**Extracted information**
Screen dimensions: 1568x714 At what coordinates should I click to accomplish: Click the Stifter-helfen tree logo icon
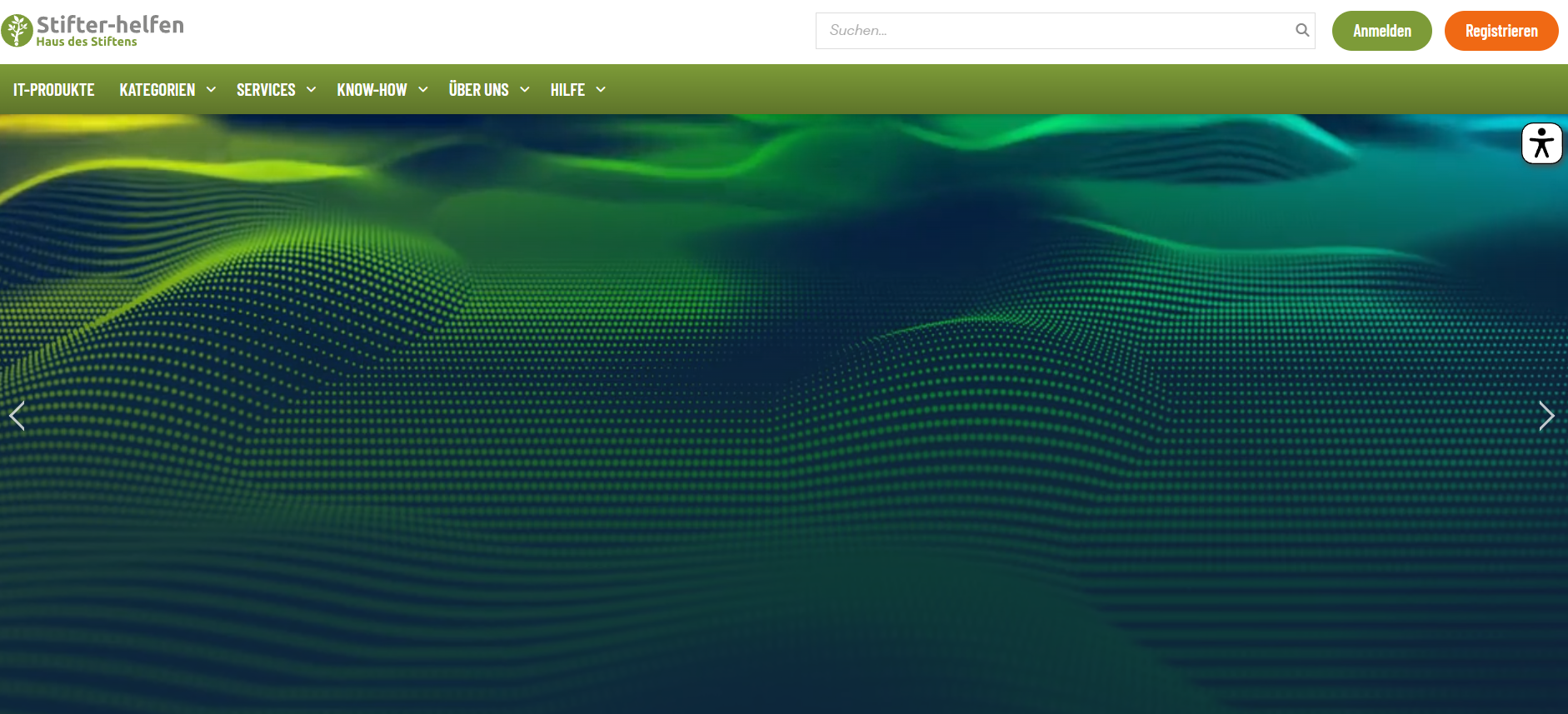tap(17, 31)
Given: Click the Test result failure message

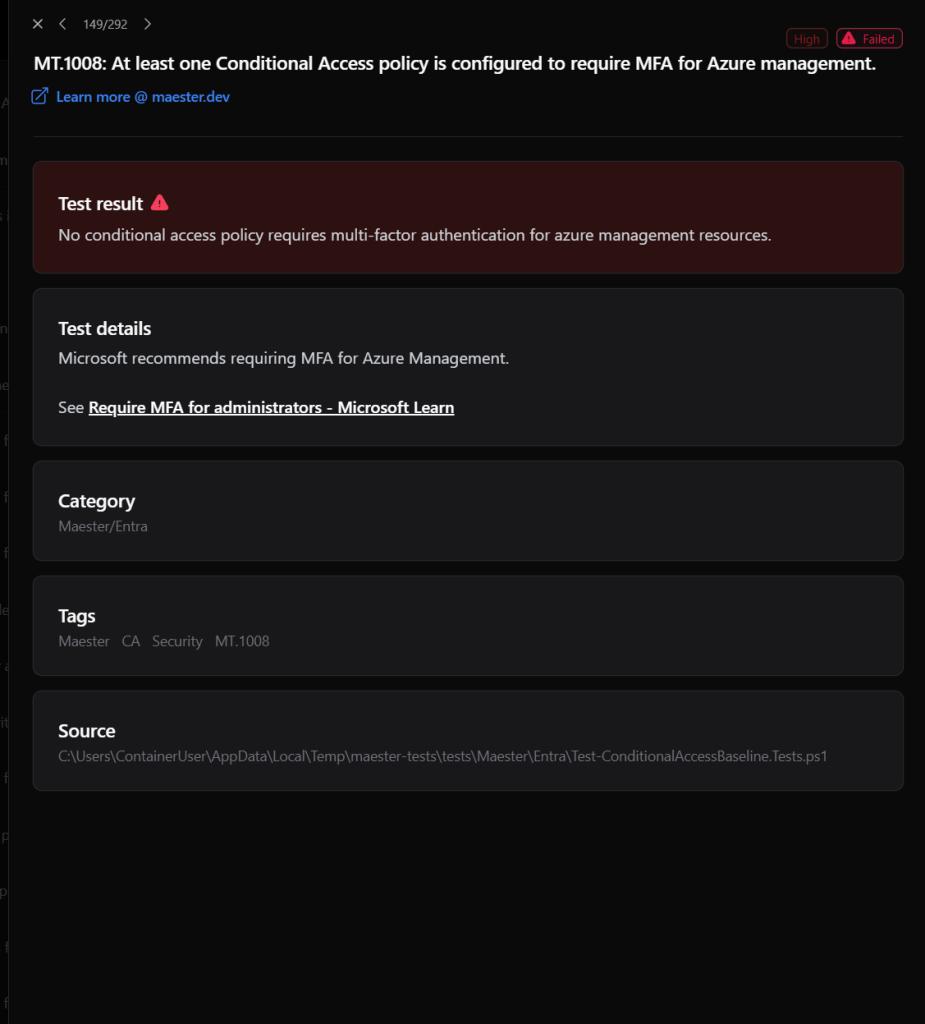Looking at the screenshot, I should 415,235.
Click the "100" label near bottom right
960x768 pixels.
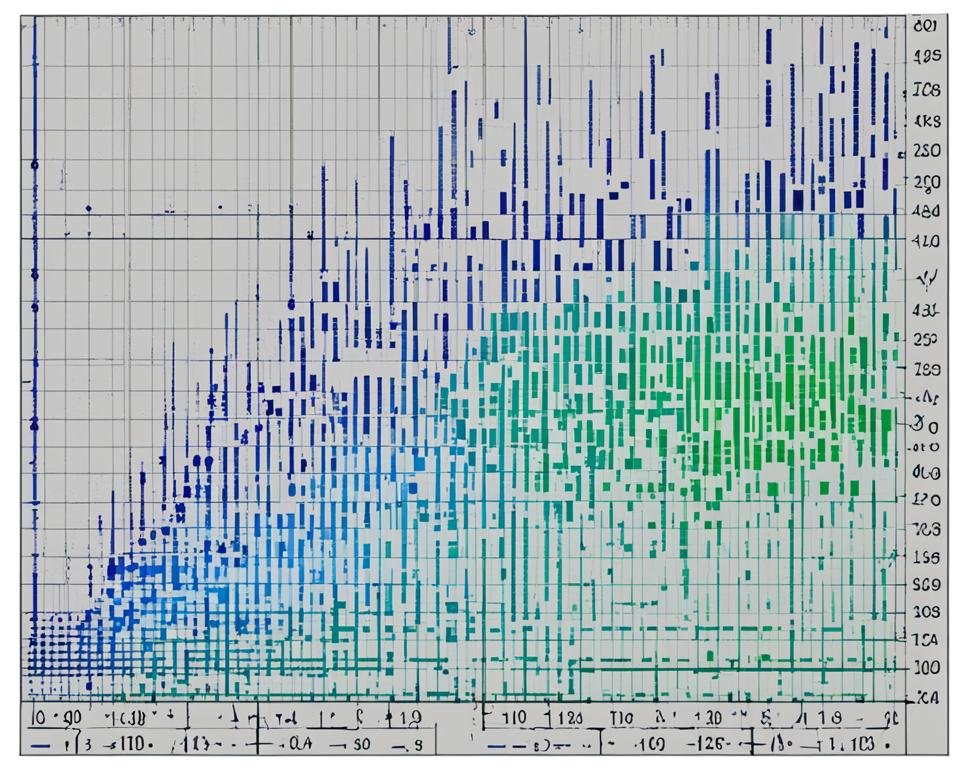[x=926, y=667]
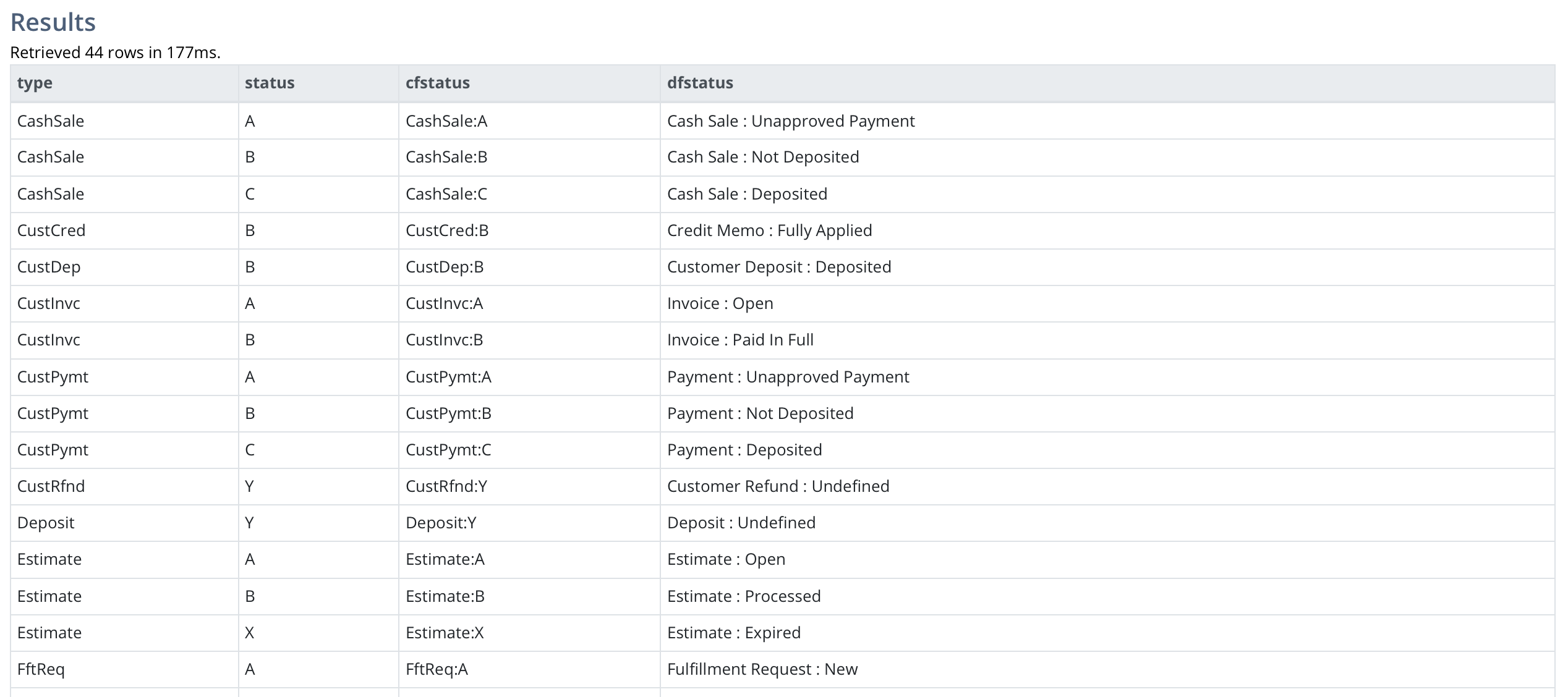The height and width of the screenshot is (697, 1568).
Task: Select the CustPymt:A cfstatus cell
Action: pyautogui.click(x=529, y=377)
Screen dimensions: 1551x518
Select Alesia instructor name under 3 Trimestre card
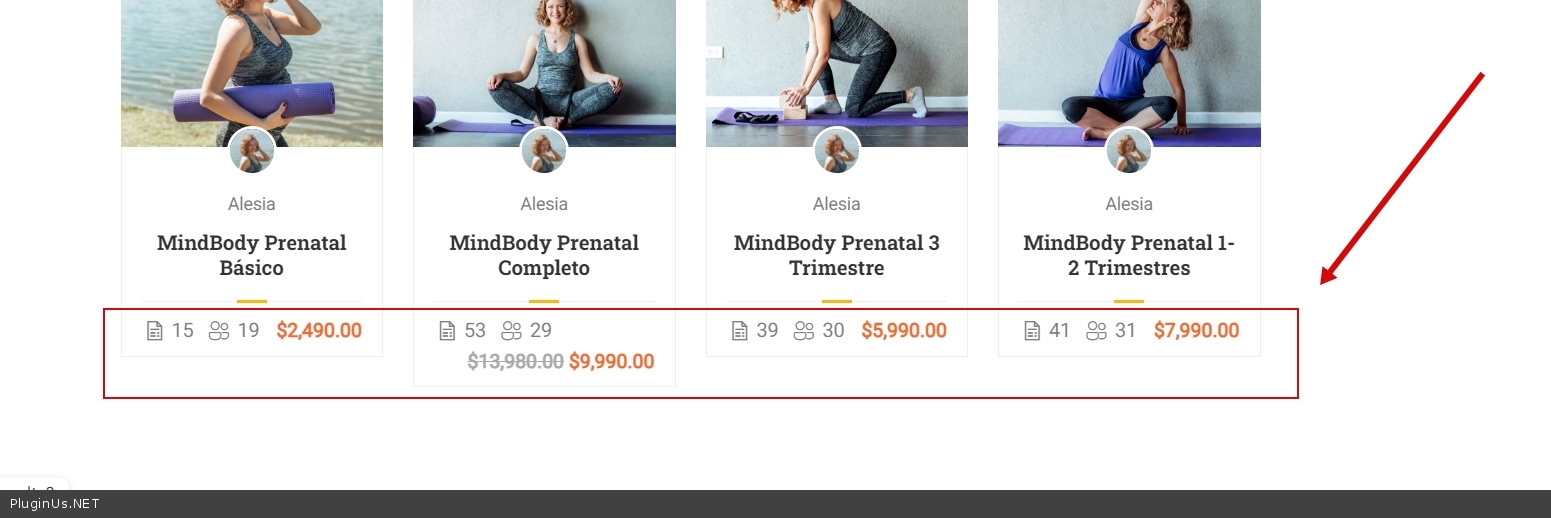pos(837,204)
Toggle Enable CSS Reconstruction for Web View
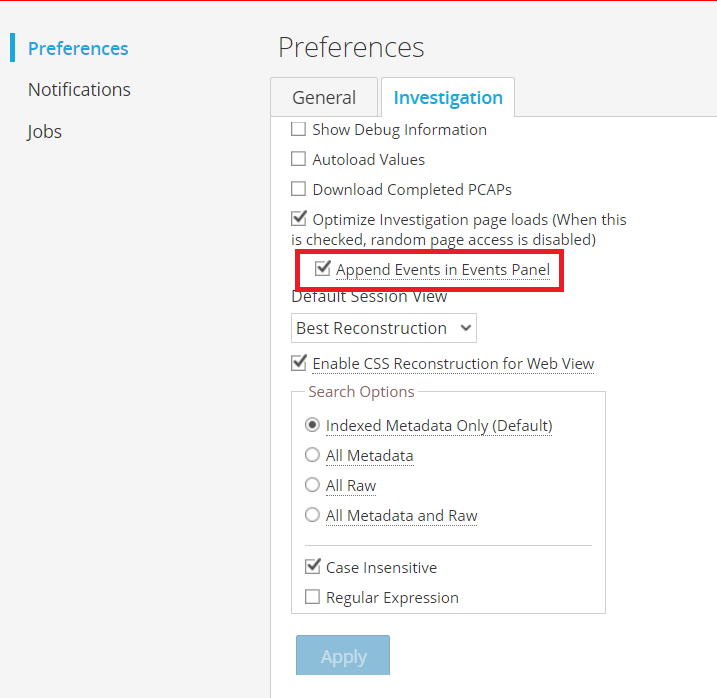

**Work task**
Only the lines from the line that contains "Select Alesia instructor" through the end of the entries are to be written out, exactly and without pictures, both ends included.

**Output**
Select Alesia instructor name under 3 Trimestre card
pos(837,204)
Toggle Enable CSS Reconstruction for Web View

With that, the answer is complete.